With the recent release of Couchbase Autonomous Operator (CAO) 2.2, we have recently provided log processing and forwarding for the Kubernetes deployments using the OSS Fluent Bit tooling. This is also OSS and available on GitHub or as a container.

Fluent Bit started as a native log forwarding solution for embedded targets so you can reuse our Kubernetes solution for on-premise deployments or even those using Kubernetes without the CAO as well.

This blog post will walk you through how to do that along with a bit of background on the various components involved. If you just want the details jump to the Log Forwarding section. A fully working example is also available in this GitHub repository.

What Is Fluent Bit?

An architecture diagram of Fluent Bit being used for log processing

Fluent Bit is a widely used and highly performant OSS solution for dealing with processing and transporting your logs. If you do not have a centralised log solution already, then this post will demonstrate how you can easily provide it. A particular example is for audit log forwarding to any of the supported targets provided by Fluent Bit (e.g., S3).

Fluent Bit is essentially a configurable pipeline that can consume multiple input types, parse, filter or transform them and then send to multiple output destinations including things like S3, Splunk, Loki and Elasticsearch with minimal effort. There is a lot of documentation available that goes into the detail of how it all works.

Fluent Bit being used for multiple output destinations

It is widely used within Kubernetes deployments (e.g., GKE and AWS deploy it by default) as a daemonset which just means an application (the daemon) you run on all the Kubernetes nodes that make up the cluster. Fluent Bit usually then tails the various container logs (container best practice is to log to stdout and the container runtime pushes this to a rotated file locally) and supports forwarding them from the local node to some centralised log management tooling. Rather than having to deploy new binaries, it is all managed by configuration changes only.

Fluent Bit turns logs into structured data in a common internal format (MessagePack, a binary optimised JSON format) to support having various plugins then work on it (e.g., to filter or transform something with a generic plugin you need it to be in a common format) or send it to a particular output in the appropriate format for that endpoint. To do this, Fluent Bit uses parsers. However, it does support just reading the whole line in a file as a single key-value pair to simplify conversion and as a fall back if parsing fails.

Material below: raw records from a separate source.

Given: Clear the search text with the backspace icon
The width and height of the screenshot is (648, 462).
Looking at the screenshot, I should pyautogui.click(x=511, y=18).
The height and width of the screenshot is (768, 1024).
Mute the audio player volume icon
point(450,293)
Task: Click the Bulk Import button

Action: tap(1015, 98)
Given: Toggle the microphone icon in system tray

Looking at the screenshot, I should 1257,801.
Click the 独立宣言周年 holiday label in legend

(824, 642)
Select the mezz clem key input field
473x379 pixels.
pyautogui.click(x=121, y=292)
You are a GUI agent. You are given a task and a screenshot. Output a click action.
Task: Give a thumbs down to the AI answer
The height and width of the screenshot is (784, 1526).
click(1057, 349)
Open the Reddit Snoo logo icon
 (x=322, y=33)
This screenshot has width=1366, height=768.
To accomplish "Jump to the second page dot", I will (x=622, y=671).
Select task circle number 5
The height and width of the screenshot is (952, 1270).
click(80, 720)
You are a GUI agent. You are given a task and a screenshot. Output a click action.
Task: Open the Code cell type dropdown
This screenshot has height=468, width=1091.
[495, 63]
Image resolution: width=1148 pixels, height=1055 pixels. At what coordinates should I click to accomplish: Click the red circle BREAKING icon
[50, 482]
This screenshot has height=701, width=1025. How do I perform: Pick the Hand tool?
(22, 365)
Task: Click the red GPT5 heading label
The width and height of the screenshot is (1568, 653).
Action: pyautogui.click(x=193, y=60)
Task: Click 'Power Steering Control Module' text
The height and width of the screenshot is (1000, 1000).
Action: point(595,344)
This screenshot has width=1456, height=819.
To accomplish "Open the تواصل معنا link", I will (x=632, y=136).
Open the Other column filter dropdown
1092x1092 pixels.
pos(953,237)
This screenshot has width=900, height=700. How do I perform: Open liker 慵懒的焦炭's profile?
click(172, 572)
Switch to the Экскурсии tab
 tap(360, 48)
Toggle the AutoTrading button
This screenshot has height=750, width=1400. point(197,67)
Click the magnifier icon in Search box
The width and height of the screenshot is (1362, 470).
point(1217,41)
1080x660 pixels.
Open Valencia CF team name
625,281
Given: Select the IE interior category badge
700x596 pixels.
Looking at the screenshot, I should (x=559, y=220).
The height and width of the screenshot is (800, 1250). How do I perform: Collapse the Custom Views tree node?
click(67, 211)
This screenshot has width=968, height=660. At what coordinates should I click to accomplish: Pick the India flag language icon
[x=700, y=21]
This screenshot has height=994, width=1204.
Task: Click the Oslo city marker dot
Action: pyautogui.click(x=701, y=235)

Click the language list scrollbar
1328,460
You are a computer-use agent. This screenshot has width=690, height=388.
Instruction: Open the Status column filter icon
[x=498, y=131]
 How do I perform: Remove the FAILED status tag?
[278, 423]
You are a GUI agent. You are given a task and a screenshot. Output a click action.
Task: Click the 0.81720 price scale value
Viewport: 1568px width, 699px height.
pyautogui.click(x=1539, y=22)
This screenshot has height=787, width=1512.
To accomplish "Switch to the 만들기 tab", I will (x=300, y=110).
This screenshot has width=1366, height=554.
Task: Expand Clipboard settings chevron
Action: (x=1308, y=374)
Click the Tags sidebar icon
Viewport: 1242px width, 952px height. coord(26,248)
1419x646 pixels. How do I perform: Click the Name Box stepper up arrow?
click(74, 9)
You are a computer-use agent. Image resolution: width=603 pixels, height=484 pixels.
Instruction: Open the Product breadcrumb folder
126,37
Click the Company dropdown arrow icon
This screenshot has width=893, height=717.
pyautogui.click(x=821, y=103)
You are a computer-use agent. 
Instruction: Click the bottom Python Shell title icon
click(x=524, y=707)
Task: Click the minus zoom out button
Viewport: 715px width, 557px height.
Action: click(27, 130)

Couchbase Logging Solution with Fluent Bit

We have taken the OSS Fluent Bit solution and extended it to satisfy some specific Couchbase needs, such as:

    • Support dynamic configuration change without restarting Couchbase Server and triggering a rebalance. This is an important one for the CAO use case but likely less so on-premise.
    • In-flight redaction support and pre-processing of rebalance reports.
    • Processing the various log files with a common approach.

Of these, the most important one for on-premise deployments is to handle the various log files.

The log files produced by Couchbase Server are in various distinctive formats and some of the log statements cover multiple lines so relying on line-by-line sending is not ideal. Most tooling can handle it (e.g., PromTail can parse multi-line statements as well) but it would require specific configuration whereas our solution already solves all this.

A basic set of parsers has been produced to handle the various logs and this has also been contributed back to the OSS Fluent Bit project: From release 1.7.6+, the parsers are available in the official image and binary installation. This means that everything presented here is completely OSS and can be used without any Couchbase-specific deployment.

Using Grafana, Prometheus and Loki

Grafana is an open source observability platform that can handle various data sources to show you what your platform is doing in real time as well as triggering alerts when certain conditions are met. The same stack might include Prometheus for metric monitoring and Loki for log storage and querying.

For this blog post, I am using these technologies as a placeholder for an equivalent centralised observability platform that Fluent Bit can target. It is simple to run up locally as a test stack for demonstration purposes here. Separately, Couchbase already provides a Prometheus metric monitoring option which could also be integrated here in the same fashion.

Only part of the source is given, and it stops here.